The lead agent in the case said on the stand that he told the grand jury indicting Murdo 13 months after the deaths that the T-shirt Murdo was wearing when the police arrived had high-velocity blood spatter from his son, what happens when someone they are shooting. close range.

But other agents in the case have already said that further tests on the shirt showed no blood on it, and prosecutors never mentioned the shirt at trial.

Meadors said that law enforcement is not on trial, but Murdo.

The prosecutor said he was offended that Murdo’s defense alleges that law enforcement “didn’t do their job while he withholds justice and obstructs justice by not saying, ‘I was at the kennel’.”

And there was the issue of the blue raincoat, which state agents said was covered in gunpowder residue when found at Murdo’s mother’s house. Investigators speculated that Murdo wrapped the gun in it to hide on his parents’ property, but Murdo’s family didn’t recognize him and it wasn’t his size.

Griffin ended his closing argument with an address to the jury.

“On behalf of Alex, on behalf of Buster, on behalf of Maggie, and on behalf of my friend Paul, I respectfully ask you not to confuse one family tragedy with another,” Griffin said in a broken voice.

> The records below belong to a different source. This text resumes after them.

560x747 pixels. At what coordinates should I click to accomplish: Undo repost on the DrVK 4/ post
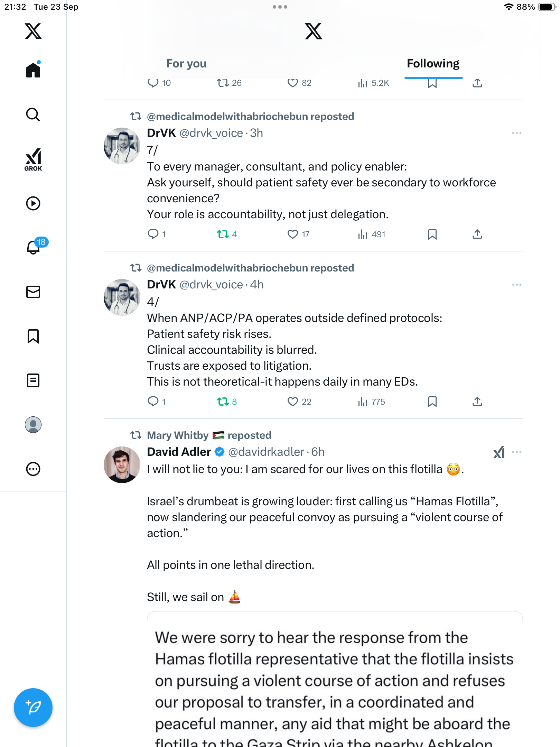click(223, 402)
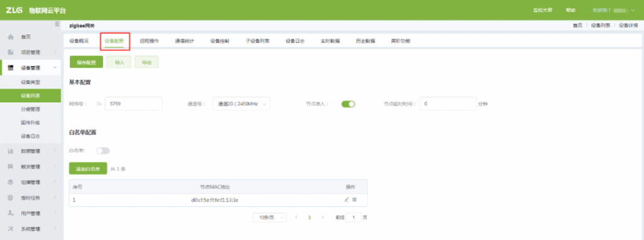Toggle the 节点准入 switch off

[x=348, y=104]
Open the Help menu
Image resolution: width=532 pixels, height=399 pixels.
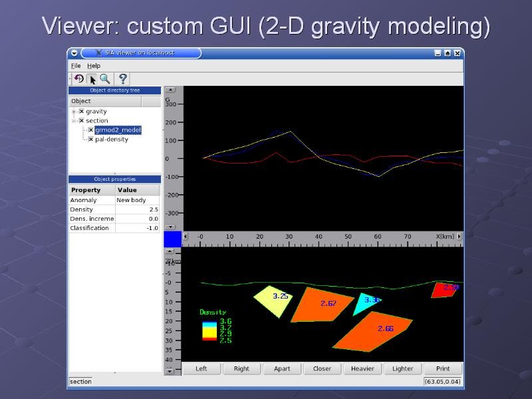pyautogui.click(x=94, y=66)
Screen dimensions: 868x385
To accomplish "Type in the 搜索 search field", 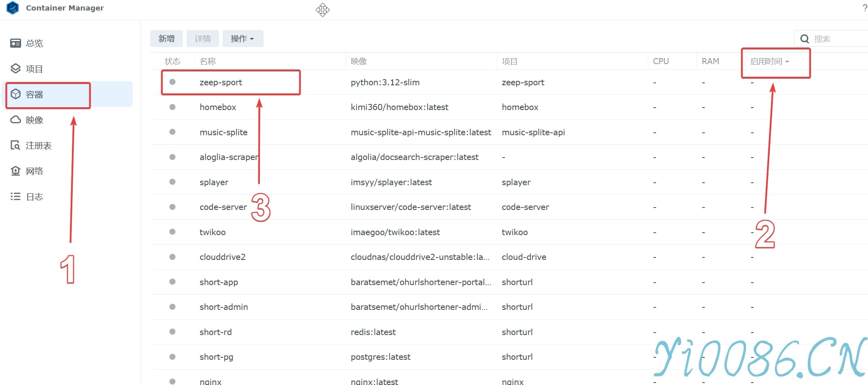I will click(x=837, y=39).
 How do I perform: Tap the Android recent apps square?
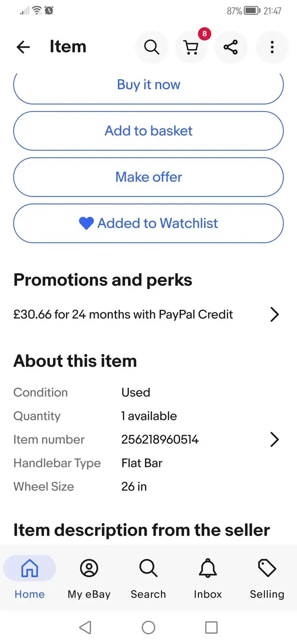point(211,627)
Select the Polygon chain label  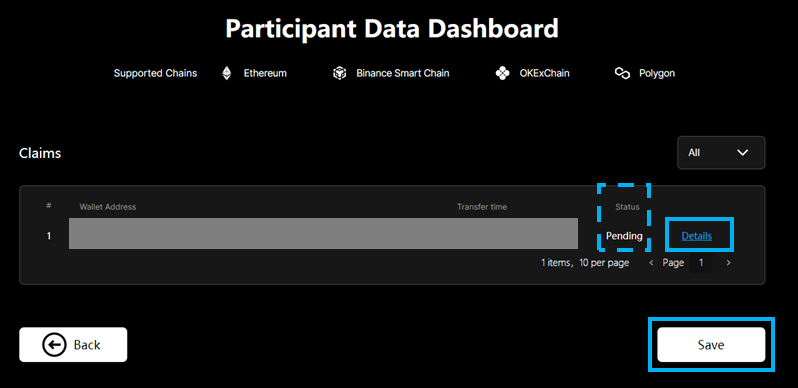click(x=657, y=73)
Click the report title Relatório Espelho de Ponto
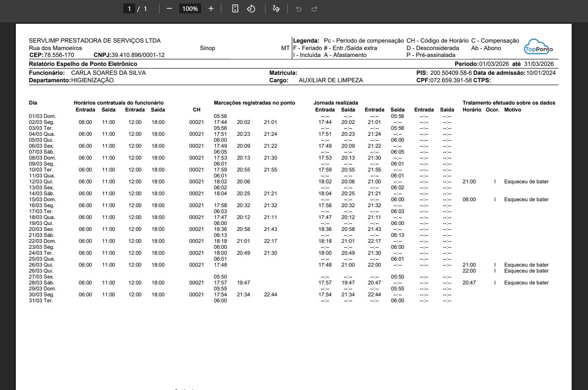This screenshot has width=588, height=390. (83, 64)
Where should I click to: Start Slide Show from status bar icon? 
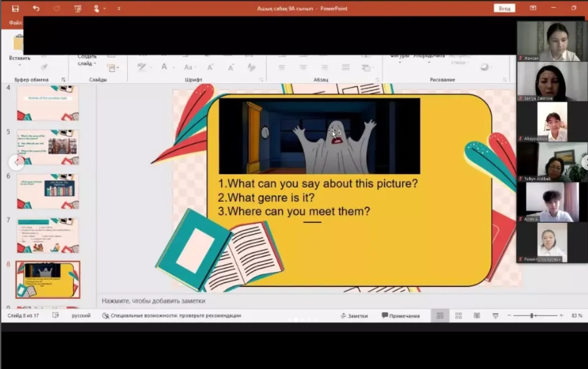coord(495,316)
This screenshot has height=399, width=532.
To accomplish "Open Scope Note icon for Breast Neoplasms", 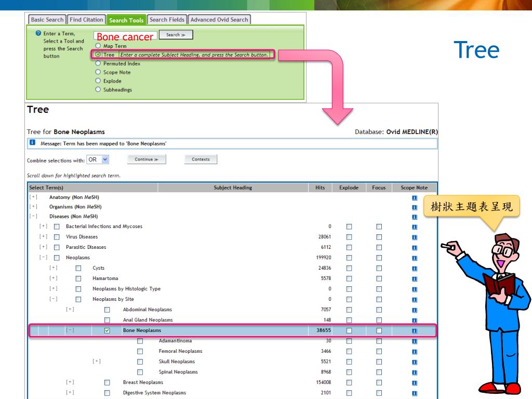I will pyautogui.click(x=415, y=382).
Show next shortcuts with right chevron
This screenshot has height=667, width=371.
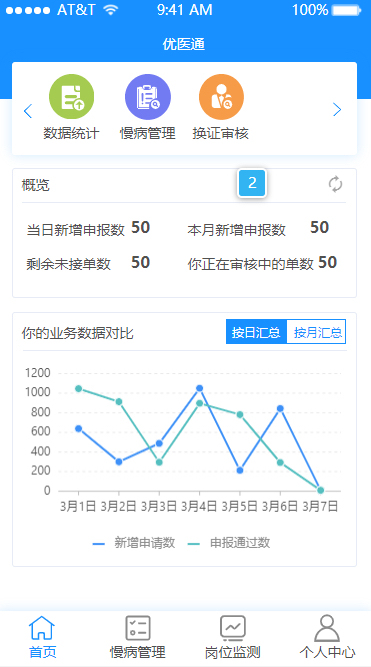tap(337, 110)
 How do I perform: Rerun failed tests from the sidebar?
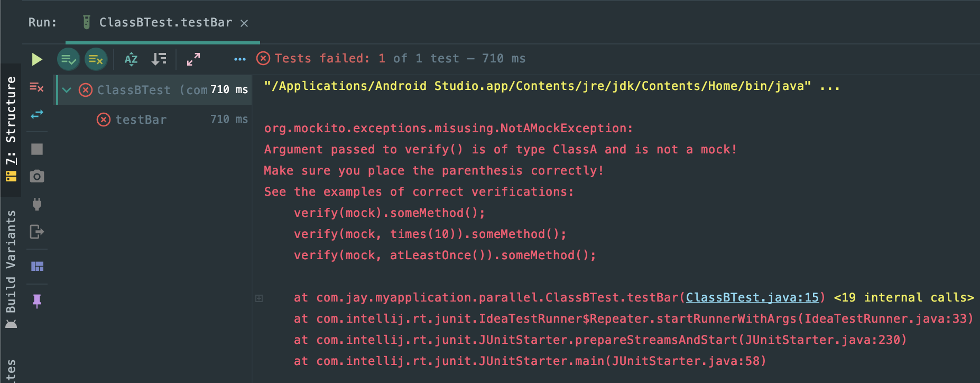pos(36,87)
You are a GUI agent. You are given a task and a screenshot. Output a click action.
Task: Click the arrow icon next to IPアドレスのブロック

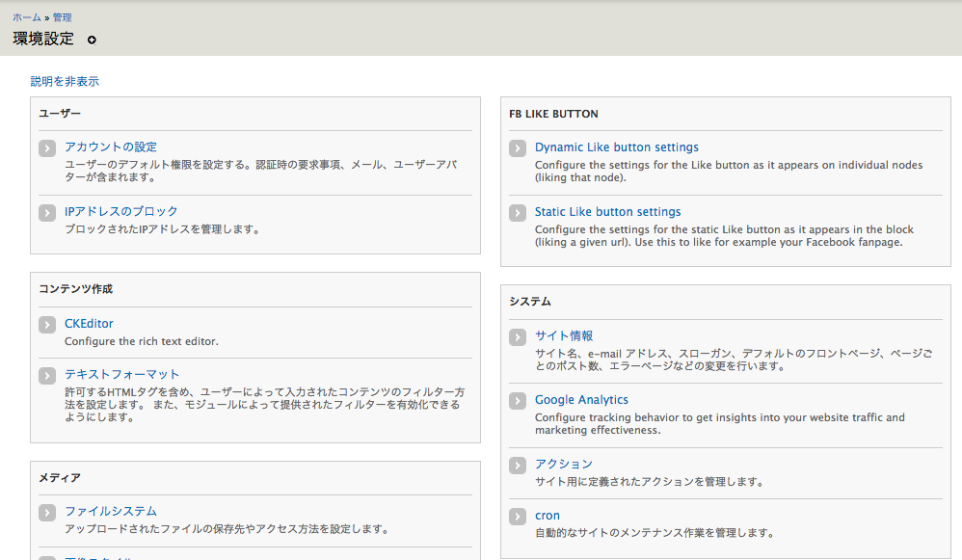tap(47, 213)
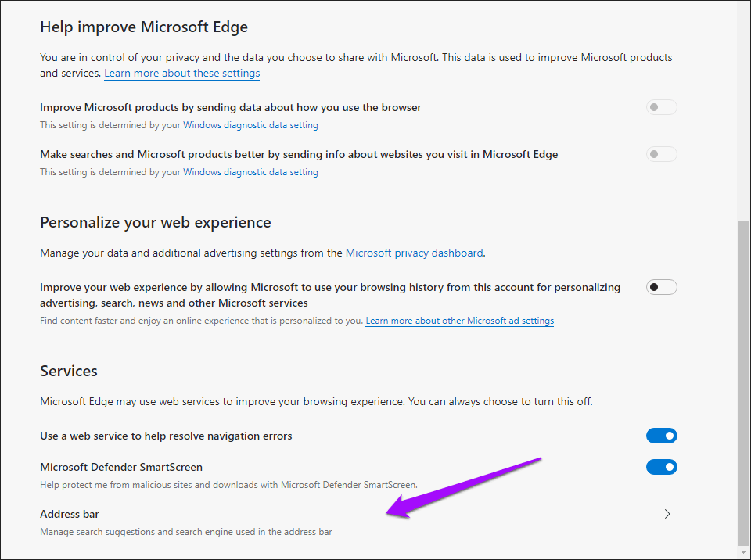Click Windows diagnostic data setting link below website info option

pos(250,172)
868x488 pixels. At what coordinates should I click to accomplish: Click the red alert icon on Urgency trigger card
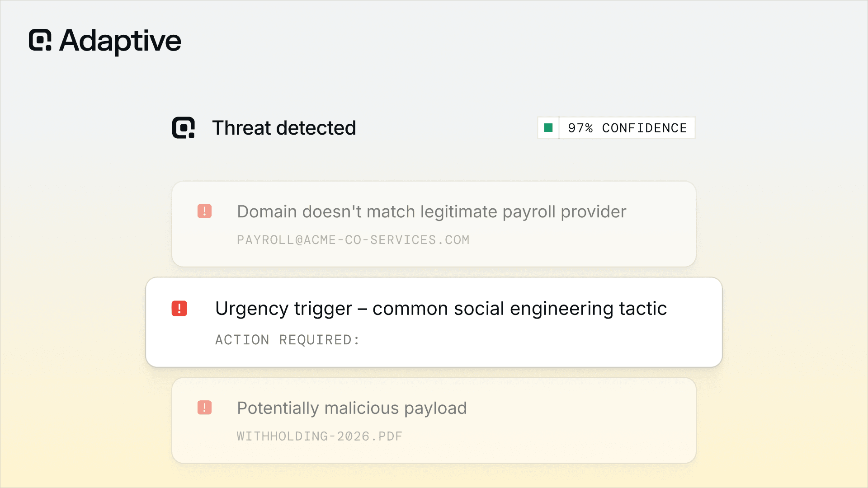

Earlier Thursday, Judge Clifton Newman suspended a juror for discussing the case with other people. Five jurors had to be changed over the course of a six-week trial, leaving jurors with only one alternate during deliberations that began at 3:50 pm EST on Thursday.

Newman’s exchange with the jury on Thursday was a pleasant one. He asked her if she needed a bailiff to take some of her belongings out of the jury room. She said she had a purse and a dozen eggs that a fellow juror brought to each juror from his farm.

Fiset said the single lieutenant juror marks a worrying development given the disease risk associated with COVID-19. In the case of less direct evidence, she expects a longer discussion – and a longer period during which members remain healthy.

“They are one person away from this jury trial because this is a mistrial,” Fiset said.